Your Grandparents Invented Rock and Roll. Now They Can’t Stream It

By Sarah Metcalfe, MD, Music for Dementia

Music is powerful. It sparks memory, soothes stress, brings joy, and bridges generations. Yet for many older people, especially those living with dementia, music is locked behind a wall of confusing technology.

In the words of Alanis Morrissette, isn’t it ironic? Almost every song ever recorded now available on demand – but the generation who invented modern music struggle to access it.

Last year, Music for Dementia surveyed 1,000 family carers. We discovered only 3 in 10 aged over-65 felt able to stream music with their loved one. Around the same time, Age UK conducted a survey discovering a massive 61 per cent of internet users over 65 never stream music or video.

People who once loved their record players, radios, and ghetto blasters now find themselves cut off from their tunes.

At Music for Dementia, we have spent the last year thinking about why this is. As a charity, we run a free online radio station called m4dRADIO.com. Built for families affected by dementia, it has six channels each playing ad-free music from a different decade.

Our listeners hit a ceiling and would not budge. We were reaching only a tiny fraction of the 940,000 families living now with dementia in the UK. Then the surveys last year gave us an inkling why: the problem isn’t music, it’s digital design. 

For example, streaming platforms assume users can remember logins, navigate menus, or grasp the logic of “cloud libraries.” Even devices marketed as “easy” often require a younger person to set up and maintain. Iterative design processes mean interfaces can change without warning. It creates a quiet dependency, where the joy of music arrives only if someone else is on hand to troubleshoot.

And of course, it’s even worse for people with dementia. Relatives are encouraged to make a playlist of personal music for their loved one. I’ve done it myself. The results, when someone who struggles to speak starts to sing, can be remarkable and life-enhancing. But when I leave, I have to take my phone, and the music, with me.

It doesn’t have to be this way.

The UK music and tech industries contain some of the most brilliant and creative minds in the world. Surely this is a problem they can solve?

For example, lots of websites now offer a button to toggle to high-contrast, so they’re easier to read for people with visual impairments. Could streaming companies design ‘Music Made Easy’ versions of their home-pages? Designed for older listeners – or anyone who wants simplicity over novelty.

Or look at the children’s market, leading the way in creating screen-free, tactile, intuitive devices. Can that innovation be channelled towards older people?

As an experiment we ran a pilot ‘pimping-up’ a children’s Yoto Player with a pack of cards and stickers, so it could stream m4dradio. 180 families with dementia tried it out – and they loved it!  It wasn’t perfect. It’s designed for kids, so there were things people wanted to change, but overall 92 per cent of our testers said they would recommend a Yoto Player as a music a player for older people.

The message is clear – there is a need and an appetite to design for this older audience, and industry is missing out by not doing so. It’s estimated over-65s make up 54 per cent of household spending – that’s £319bn per year.
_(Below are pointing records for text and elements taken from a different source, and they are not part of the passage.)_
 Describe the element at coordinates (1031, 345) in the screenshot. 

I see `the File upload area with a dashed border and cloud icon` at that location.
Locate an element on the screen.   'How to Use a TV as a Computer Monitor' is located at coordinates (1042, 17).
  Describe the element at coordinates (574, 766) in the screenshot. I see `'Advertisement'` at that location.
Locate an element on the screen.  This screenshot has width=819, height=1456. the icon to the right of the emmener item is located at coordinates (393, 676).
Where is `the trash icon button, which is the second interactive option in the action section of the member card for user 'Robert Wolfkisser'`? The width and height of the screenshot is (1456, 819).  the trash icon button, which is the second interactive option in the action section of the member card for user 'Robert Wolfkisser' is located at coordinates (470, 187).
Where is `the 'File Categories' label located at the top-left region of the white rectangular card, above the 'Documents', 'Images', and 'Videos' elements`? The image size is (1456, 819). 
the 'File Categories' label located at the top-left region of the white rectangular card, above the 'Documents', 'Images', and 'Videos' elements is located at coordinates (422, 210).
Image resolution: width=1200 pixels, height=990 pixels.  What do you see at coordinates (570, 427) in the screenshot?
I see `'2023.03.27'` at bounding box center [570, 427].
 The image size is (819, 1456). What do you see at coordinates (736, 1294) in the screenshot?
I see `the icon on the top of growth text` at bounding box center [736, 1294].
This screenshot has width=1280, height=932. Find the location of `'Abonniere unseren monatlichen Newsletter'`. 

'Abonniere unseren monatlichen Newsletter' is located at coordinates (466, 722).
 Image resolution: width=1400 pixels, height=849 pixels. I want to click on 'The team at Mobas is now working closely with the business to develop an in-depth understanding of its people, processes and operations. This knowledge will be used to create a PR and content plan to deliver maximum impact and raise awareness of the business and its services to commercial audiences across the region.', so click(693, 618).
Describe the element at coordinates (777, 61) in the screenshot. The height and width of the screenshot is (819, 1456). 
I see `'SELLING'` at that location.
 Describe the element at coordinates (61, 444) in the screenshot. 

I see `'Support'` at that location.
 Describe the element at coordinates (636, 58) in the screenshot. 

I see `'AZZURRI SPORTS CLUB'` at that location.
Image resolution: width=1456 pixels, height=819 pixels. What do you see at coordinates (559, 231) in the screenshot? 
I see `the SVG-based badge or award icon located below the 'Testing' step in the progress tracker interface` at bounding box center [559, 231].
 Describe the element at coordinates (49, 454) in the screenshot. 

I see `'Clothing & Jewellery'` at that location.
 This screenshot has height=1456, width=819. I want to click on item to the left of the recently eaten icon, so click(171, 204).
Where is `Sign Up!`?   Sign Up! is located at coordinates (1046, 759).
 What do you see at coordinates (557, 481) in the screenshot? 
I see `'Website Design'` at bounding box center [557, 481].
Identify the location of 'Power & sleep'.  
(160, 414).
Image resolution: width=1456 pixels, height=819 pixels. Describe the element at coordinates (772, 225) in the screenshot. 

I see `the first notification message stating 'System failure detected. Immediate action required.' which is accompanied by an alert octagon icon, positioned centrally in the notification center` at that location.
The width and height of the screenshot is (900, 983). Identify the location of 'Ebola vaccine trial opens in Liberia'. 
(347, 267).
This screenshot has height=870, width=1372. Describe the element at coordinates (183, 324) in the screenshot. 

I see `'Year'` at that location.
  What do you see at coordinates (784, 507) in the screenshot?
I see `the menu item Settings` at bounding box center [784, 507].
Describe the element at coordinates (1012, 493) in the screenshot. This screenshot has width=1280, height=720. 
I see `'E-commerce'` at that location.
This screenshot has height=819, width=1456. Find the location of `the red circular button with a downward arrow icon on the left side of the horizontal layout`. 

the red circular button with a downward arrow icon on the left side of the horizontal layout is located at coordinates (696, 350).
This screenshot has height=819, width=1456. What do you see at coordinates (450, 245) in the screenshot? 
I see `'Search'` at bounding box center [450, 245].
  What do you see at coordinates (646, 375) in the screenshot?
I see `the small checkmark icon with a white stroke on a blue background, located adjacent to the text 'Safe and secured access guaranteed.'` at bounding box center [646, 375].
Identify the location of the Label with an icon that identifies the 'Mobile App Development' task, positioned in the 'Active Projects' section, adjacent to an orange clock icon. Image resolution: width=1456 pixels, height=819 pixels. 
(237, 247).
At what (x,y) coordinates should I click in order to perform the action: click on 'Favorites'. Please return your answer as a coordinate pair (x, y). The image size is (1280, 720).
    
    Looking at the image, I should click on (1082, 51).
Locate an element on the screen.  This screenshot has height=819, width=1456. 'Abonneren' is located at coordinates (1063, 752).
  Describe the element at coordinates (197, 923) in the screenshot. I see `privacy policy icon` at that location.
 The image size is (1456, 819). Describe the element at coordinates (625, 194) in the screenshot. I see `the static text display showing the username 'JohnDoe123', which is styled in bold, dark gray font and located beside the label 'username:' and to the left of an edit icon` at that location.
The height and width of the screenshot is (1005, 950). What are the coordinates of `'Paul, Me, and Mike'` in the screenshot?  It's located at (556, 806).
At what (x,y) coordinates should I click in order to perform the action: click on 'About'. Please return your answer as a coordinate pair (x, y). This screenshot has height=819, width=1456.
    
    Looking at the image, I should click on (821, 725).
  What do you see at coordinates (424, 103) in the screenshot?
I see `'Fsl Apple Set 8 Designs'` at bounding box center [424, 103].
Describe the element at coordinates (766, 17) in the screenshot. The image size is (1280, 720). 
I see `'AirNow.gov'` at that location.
We need a cultural shift that recognizes accessibility not as a niche add-on, but as a design principle. If we can build sleek apps for teenagers, surely we can also create tools that let older people press one button and hear the songs that shaped their lives.

That’s the Music Made Easy challenge.

Music belongs to everyone, not just to those who can swipe and tap without thinking. Until technology truly reflects that, millions of older people will remain locked out of the soundtrack of their own lives. Join the conversation, and see what happens.